Manconi, in pratica, ribalta quanto detto due giorni fa dal vicesegretario leghista Andrea Crippa: “Ogni paese decide come punire”. “Quell’affermazione – dice – va rovesciata, essere europei significa esattamente questo: nessuno può punire come meglio vuole perché ci sono norme e  standard europei che vanno rispettati, a Budapest come a Roma”. E però, dicono la premier Giorgia Meloni e il suo vice Antonio Tajani, Salis è stata arrestata in Ungheria e quindi è lì che deve essere giudicata, insomma, il governo può fare ben poco. “Calma”, comincia Manconi. “Sul trattamento come detenuta, della nostra connazionale, temo per inerzia del nostro ambasciatore, poco è stato fatto e molto ancora si può fare”. Poi c’è il processo. “Questo aspetto – sostiene Manconi – è molto più complesso: c’è un ordinamento giudiziario ungherese che ha le sue regole, ma sarebbe opportuno che l’amicizia politica tra Meloni e Orbán, mille volte dichiarata, si trasformasse in un’occasione per un atto di giustizia. Sotto il profilo politico diplomatico, è giusto chiedere che il governo italiano intervenga  a favore di Salis, che si possa arrivare, ad esempio, agli arresti domiciliari, magari presso l’ambasciata italiana a Budapest, come accadde ai due fucilieri, quelli che vengono chiamati impropriamente i due marò”. Ma se la magistratura è indipendente come può intervenire il governo ungherese? “Guardi, ho trovato bizzarre le dichiarazioni del nostro ministro degli Esteri sull’indipendenza della magistratura ungherese. Tajani è stato presidente del parlamento europeo e sa bene che commissione europea, corte europea dei diritti umani e parlamento europeo hanno reiteratamente criticato l’involuzione illiberale del regime di Orbán, della quale la compressione dell’indipendenza della magistratura è stata un passaggio decisivo. Credo che l’esposizione di Salis in ceppi non sia stata un infortunio, bensì un messaggio intenzionalmente inviato all’Europa per dire: questa è la nostra amministrazione della giustizia, questo è il nostro sovranismo giuridico”.
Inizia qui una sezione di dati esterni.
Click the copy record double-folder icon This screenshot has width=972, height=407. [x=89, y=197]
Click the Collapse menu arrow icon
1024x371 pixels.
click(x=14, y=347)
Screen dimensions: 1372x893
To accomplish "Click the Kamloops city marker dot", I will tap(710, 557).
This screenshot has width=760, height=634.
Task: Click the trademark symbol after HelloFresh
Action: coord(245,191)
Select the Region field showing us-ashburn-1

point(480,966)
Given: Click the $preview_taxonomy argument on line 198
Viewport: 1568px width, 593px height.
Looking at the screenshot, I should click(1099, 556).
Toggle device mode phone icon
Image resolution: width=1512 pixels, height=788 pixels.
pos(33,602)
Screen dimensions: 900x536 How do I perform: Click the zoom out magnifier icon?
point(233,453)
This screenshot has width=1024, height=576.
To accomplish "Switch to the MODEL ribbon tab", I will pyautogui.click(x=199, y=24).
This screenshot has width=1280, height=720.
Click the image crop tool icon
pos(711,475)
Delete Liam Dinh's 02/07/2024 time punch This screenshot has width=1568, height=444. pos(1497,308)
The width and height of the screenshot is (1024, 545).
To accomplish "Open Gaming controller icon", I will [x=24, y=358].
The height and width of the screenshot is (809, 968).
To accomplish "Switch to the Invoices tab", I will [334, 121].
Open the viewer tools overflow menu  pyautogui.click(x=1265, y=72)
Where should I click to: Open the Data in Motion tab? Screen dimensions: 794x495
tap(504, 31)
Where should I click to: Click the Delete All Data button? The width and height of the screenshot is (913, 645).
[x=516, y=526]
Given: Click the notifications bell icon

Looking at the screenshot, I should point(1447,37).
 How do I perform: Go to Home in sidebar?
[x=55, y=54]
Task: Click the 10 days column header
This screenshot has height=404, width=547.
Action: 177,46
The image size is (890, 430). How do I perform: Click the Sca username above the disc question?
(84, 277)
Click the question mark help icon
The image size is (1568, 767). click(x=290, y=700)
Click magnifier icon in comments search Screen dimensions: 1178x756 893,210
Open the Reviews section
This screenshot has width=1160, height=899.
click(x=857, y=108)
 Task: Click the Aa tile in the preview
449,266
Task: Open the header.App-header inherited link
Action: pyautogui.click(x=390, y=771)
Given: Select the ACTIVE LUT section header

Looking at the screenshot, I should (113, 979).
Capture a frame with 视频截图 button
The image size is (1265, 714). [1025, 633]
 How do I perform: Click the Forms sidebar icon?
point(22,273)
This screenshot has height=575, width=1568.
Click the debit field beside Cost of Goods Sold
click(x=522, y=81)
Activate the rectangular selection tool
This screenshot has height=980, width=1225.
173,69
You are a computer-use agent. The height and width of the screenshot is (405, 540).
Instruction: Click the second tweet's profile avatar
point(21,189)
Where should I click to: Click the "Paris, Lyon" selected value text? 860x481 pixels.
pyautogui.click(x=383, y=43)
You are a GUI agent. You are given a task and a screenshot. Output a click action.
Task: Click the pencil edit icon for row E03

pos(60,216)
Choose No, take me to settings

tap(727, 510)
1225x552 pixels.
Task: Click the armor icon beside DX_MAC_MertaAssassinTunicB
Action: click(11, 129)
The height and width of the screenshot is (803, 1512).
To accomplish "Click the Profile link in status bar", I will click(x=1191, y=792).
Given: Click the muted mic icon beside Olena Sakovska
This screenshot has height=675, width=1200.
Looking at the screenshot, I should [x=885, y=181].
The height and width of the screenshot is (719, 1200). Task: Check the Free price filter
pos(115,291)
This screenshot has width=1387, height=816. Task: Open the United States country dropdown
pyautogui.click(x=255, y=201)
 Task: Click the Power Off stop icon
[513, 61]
Intanto il padre di Salis ha querelato il segretario della Lega e vicepremier Matteo Salvini che aveva ricordato la partecipazione della maestra brianzola a un’aggressione a un gazebo del Carroccio a Monza nel 2017, per la quale però Salis è stata assolta.  “Dovrebbe esserci un limite all’uso della menzogna politica, penso che la querela del padre sia stata un atto di legittima difesa”.